I realize this discussion has taken place haphazardly over multiple posts, so I'll re-edit it and archive the polished version when I am less busy, hopefully this weekend.  In the early 1990s, Milwaukee was an unsophisticated coffee market, myself certainly included.  We were still used to flavored coffees from Gloria Jean's.  When the true specialty coffee outlets began to open, a dark roast seemed the most different from what we were used to (Folger's or whatever).  Starbucks was correct to use the dark roast as the platform on which to build their global success, and the local roasters who adopted a Starbucks-like roast were correct to do so at the time.  I'd argue that by the late 1990s, consumers were sated with the dark roasts and started to simply accept this as the baseline (even my parents started brewing dark-roasted Eight O'Clock around this time).  Personally, it was around this time that I stopped paying much attention to drip coffee.

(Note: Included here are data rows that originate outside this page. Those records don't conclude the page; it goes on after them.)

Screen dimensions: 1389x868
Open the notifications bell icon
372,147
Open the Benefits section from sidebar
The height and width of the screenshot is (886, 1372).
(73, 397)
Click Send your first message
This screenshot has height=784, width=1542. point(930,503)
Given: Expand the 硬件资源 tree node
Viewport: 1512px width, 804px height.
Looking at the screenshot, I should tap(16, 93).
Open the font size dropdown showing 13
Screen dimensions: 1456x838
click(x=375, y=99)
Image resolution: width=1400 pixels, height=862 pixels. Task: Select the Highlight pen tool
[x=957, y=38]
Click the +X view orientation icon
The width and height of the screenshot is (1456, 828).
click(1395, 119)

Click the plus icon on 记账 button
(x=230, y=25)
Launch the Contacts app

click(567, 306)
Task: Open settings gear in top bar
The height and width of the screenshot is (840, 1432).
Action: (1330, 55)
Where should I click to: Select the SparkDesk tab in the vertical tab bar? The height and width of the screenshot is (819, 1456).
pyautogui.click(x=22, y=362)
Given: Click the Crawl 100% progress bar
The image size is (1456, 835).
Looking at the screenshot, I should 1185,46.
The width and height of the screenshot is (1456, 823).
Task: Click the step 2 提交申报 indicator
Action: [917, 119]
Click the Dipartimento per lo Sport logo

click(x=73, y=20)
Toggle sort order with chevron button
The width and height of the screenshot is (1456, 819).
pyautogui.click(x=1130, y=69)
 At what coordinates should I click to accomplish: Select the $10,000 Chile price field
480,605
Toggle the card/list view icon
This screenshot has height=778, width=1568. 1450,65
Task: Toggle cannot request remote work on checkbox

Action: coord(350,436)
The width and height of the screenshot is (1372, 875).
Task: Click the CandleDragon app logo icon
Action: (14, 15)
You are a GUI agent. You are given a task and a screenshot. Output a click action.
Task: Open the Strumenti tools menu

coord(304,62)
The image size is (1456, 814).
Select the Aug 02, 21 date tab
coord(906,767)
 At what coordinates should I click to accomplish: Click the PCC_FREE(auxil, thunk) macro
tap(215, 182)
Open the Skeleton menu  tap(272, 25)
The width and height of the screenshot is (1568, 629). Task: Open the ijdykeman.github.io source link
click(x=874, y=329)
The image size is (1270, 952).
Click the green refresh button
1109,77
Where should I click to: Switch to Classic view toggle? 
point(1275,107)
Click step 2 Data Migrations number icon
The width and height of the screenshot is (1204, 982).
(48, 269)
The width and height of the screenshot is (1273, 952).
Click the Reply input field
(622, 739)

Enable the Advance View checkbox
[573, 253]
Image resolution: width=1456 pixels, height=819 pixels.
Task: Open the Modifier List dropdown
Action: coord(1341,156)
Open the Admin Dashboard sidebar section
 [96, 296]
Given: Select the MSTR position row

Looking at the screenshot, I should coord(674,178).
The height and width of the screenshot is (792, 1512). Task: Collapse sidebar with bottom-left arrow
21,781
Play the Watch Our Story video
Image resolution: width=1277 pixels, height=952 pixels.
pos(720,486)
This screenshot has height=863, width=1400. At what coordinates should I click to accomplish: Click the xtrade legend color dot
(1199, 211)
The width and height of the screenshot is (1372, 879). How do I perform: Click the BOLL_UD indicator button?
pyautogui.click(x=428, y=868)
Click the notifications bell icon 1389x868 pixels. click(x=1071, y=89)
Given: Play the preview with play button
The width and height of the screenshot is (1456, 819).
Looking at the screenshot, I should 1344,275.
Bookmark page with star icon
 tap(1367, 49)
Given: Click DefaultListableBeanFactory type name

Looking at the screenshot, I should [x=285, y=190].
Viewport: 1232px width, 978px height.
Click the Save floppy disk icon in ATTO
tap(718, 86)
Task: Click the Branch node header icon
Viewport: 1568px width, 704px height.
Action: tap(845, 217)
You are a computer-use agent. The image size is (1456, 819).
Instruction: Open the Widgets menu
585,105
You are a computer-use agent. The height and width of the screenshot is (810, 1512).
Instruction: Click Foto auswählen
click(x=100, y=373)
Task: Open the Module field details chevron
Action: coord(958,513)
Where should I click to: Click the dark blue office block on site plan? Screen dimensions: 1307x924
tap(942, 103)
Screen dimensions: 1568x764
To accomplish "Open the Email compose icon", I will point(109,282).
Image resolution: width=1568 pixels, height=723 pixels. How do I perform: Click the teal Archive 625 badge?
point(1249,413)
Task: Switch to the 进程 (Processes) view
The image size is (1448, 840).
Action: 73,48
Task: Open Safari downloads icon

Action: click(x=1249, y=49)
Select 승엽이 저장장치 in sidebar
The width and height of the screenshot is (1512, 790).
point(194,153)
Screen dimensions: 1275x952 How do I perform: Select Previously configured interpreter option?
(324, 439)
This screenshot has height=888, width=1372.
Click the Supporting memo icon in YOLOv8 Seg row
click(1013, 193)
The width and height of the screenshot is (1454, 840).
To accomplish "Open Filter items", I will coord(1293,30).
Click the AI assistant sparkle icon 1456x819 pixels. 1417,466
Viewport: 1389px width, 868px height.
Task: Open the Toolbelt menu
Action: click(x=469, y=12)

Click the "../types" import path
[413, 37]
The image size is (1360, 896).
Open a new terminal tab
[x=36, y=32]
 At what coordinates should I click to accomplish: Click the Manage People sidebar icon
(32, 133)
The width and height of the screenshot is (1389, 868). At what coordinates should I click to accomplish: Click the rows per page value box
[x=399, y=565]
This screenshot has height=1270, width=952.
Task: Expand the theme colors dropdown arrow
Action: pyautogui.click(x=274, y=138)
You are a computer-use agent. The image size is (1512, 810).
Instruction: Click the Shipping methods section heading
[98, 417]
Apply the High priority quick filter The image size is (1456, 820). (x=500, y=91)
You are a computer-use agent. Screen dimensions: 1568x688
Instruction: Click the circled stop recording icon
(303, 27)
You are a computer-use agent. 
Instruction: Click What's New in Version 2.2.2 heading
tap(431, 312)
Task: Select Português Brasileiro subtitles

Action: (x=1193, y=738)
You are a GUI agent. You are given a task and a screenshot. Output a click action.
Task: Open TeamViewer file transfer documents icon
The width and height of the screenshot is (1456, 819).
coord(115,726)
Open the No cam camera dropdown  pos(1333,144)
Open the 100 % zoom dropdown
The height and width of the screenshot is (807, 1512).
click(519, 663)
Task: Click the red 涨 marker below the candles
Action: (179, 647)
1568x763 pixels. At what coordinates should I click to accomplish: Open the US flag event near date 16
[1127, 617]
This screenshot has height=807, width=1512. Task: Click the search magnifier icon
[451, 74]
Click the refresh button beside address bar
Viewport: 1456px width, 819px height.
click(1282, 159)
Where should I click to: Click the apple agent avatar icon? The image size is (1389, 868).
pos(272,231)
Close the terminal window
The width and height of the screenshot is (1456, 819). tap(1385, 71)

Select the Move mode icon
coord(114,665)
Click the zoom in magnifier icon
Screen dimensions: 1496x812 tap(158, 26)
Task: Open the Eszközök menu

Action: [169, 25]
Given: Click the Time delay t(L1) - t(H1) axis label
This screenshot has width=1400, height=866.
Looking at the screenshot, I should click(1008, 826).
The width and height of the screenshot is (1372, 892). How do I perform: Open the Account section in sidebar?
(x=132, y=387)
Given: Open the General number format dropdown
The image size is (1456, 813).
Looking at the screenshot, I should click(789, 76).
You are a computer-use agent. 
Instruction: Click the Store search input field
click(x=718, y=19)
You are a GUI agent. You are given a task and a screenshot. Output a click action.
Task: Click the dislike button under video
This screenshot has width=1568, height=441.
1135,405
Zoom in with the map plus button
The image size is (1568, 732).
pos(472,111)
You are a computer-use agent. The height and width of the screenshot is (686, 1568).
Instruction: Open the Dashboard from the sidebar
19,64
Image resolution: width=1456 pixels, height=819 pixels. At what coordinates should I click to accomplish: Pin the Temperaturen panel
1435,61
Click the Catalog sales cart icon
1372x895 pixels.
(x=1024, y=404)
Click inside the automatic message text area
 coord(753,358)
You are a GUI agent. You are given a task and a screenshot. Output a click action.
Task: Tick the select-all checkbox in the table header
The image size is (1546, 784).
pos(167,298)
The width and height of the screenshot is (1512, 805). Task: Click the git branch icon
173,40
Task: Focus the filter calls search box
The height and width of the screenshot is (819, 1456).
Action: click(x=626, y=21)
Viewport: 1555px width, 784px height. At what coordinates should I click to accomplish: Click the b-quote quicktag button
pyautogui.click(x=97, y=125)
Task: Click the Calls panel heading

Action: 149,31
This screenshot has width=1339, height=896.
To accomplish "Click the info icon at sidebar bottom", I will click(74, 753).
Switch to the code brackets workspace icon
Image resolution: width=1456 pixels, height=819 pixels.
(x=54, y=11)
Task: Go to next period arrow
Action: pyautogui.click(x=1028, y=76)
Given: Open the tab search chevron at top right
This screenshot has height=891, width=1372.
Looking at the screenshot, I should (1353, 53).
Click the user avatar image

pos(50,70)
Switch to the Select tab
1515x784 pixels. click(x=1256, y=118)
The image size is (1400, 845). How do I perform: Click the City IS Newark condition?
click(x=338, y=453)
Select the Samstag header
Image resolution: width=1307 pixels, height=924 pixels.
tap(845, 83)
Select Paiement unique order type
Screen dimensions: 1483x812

I've taken inventory of my memories of the past decade, and to be honest, the next distinctive thing I remember about drip coffee is in early 2007, brewing up a pot of Caribou, who quite often roast lighter than Alterra ever does, not to mention Stone Creek.  Obtaining light-roasted coffee from a home roaster shortly thereafter blew the lid off of what I knew as coffee up to that point.

To make a long story short, time is in no way the friend of a specialty coffee business, unless it has money in the bank earning interest.  In 2008, Milwaukee consumers have been to Intelligentsia. . .have had Alterra espresso. . .have been to Roast and the other third-wave shops in Milwaukee (if there are any).  It's no longer possible to pull one over on them by over-roasting crap beans.  (I, too, used to superstitiously associate roast level with quality.)  Starbucks realized too late that the formula wasn't working any more, but it did change course.  I'd argue that the only way to serve the customer something he or she isn't getting at home is to brew each cup fresh.  To not only not go that route, but to roast dark and then to let the coffee sit too long is a double poison.  Dark-roasted drip coffee is much less forgiving of long hold times.  Frankly, Alterra sometimes holds coffee too long also, but its lighter roasts mean that the worst it gets is meh-ish or just a hair south of that.  Unfortunately, experiences at other local roasters have tended to be far more unpleasant.

Editorial: More Constructive, Nice, Constructive. . .

I'd like to return to the drip coffee discussion.  In the early to mid-1990s, good drip coffee was still a novelty.  Most people were still drinking canned commercial coffee, perhaps even brewed with a percolator.  I imagine that as the 1990s waned, more people were drinking coffee that was at least acceptable if not necessarily specialty (say, Eight O'Clock).  This is probably around the time Starbucks launched the Frappuccino.